On Meditation and Lettuce

“Pick a mantra that feels right to you” the meditation app says.

And I don’t even know the name of the app I’m using (but of course now I just HAD to check. It’s Meditation Studio) but it isn’t important. What is is that I was trying to follow a six minute Releasing Self Doubt meditation because I’d kinda felt like I’d been missing the mark, parenthood-wise lately. And I wanted to move past self recrimination to actually being a better parent and maybe self doubt factored in there and what the hell, I had six minutes to solve all my problems, sure.

But… it wasn’t the right guided meditation, I guess. Or maybe requires more than six minutes? Because to “Pick a mantra that feels right to you” and then repeat it into the cathedral you imagine is the inside of your own chest (yup. You read that right.) didn’t work. And it was probably that the mantra was wrong. Or my wishes for this six minutes was wrong, but I didn’t get where I wanted to go. (Internal-chest-cathedral-that-you-repeat-your-mantra-in imagery, I promise, actually pretty successful.) But it was the mantra I think. You pick it yourself and there’s the rub- it’s your fault if you don’t do that part right. Some examples were “I am enough” or “I am strong”… I picked “I don’t blame the lettuce.” Again, dead serious here that I spent 6 minutes mind speaking a quote about lettuce into an echoing Sistine Chapel-esque space where my own ribs were the flying buttresses.

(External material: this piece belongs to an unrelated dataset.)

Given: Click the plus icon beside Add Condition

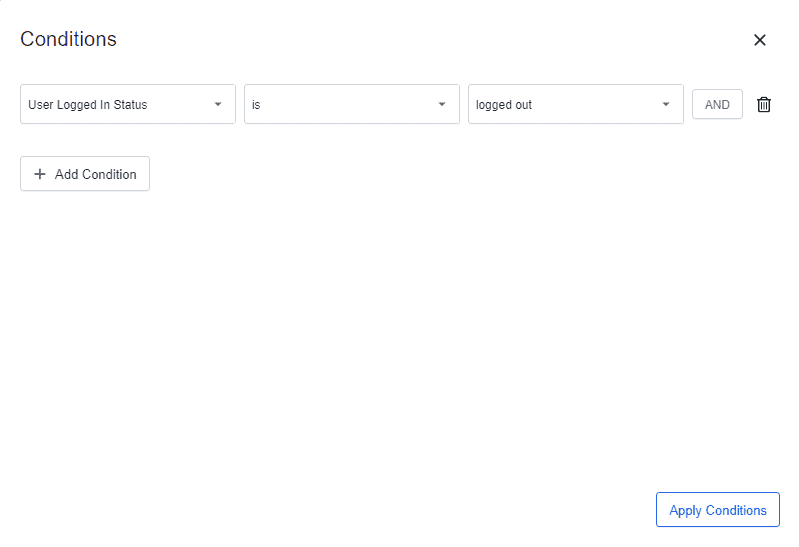Looking at the screenshot, I should 40,174.
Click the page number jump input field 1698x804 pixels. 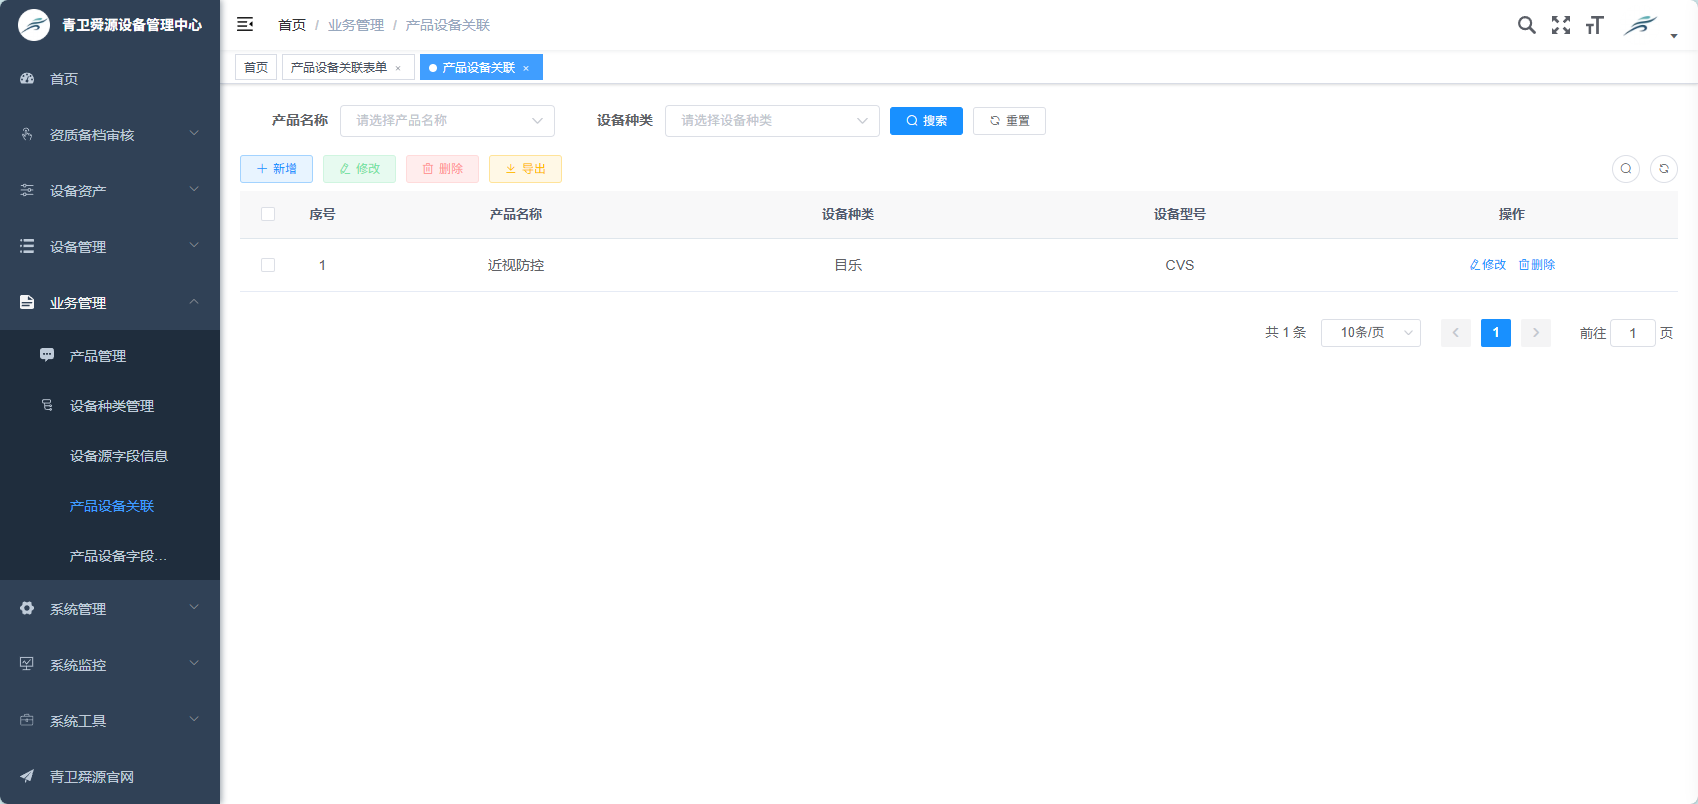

And here’s why that mantra didn’t work- it’s aspirational instead of something I feel I am. Because me? I kinda blame the lettuce, a lot, as it pertains to parenting. Catherine Newman wrote about it better here and a quote she references struck a nerve.

“When you plant lettuce, if it does not grow well, you don’t blame the lettuce. You look for reasons it is not doing well. It may need fertilizer, or more water, or less sun. You never blame the lettuce.”

-Thich Nhat Hanh

So all this is to say, I seem to blame the lettuce way more than I would like around here as it pertains to raising these here chillins. These sweet little lettuces… I need to treat them more gently than I do sometimes.

The other day we’re carving pumpkins… and I start setting arbitrary limits on design or complexity… because I don’t want them to get frustrated? Or take eighteen hours? And somehow I think it’s their fault if they don’t just accept that dictated down to them? And one of the lettuces was okay with that. And one of the lettuces had a shiny film of tears… after such a joyously raucous pumpkin gutting and her repeated stating that she doesn’t know how many Halloweens as a “kid” she has left… And sure, I gave myself a time out about it, but not before I told her to stop having an attitude about it. And yeah, I went back and helped her with her more complex design I had unbent on. And yet I stomped all over the lettuce, and felt/feel awful about it.

And so, perhaps Releasing Self Doubt was not the meditation to do, I guess. And they didn’t have a self recrimination one. Or a “Hey, treat these little people more gently and stop being an asshole” one… or even a “hey you’re REALLY good at recognizing this stuff after the fact but if you could just start catching it on the front end and preventing your own shitty behavior that’d be great” …but woe is me. That is, I guess, a lesson that can’t be learned in an App. Or in six minutes.

And I fear- a deep down, scary fear,  that I’ll never actually strike on how to learn it. That I’ll forever be over here, futilely trying to grasp it. Clawing at the door that leads to it, like whoever that poor skeleton was off to the side of the Path of the Dead at the end of the Lord of the Rings. That I’ll see what I need to change, but never accomplish it.

And sure, I learned a lesson here. But when, oh great echoing chest cathedral, will the lesson be learned?

3 thoughts on “On Meditation and Lettuce

  1. I know I tell you this all the time, but I thought that I would post it this time. You are so amazing, smart, and beautiful. This was a great read. And you are a wonderful mother. The girls and I are so lucky to have you.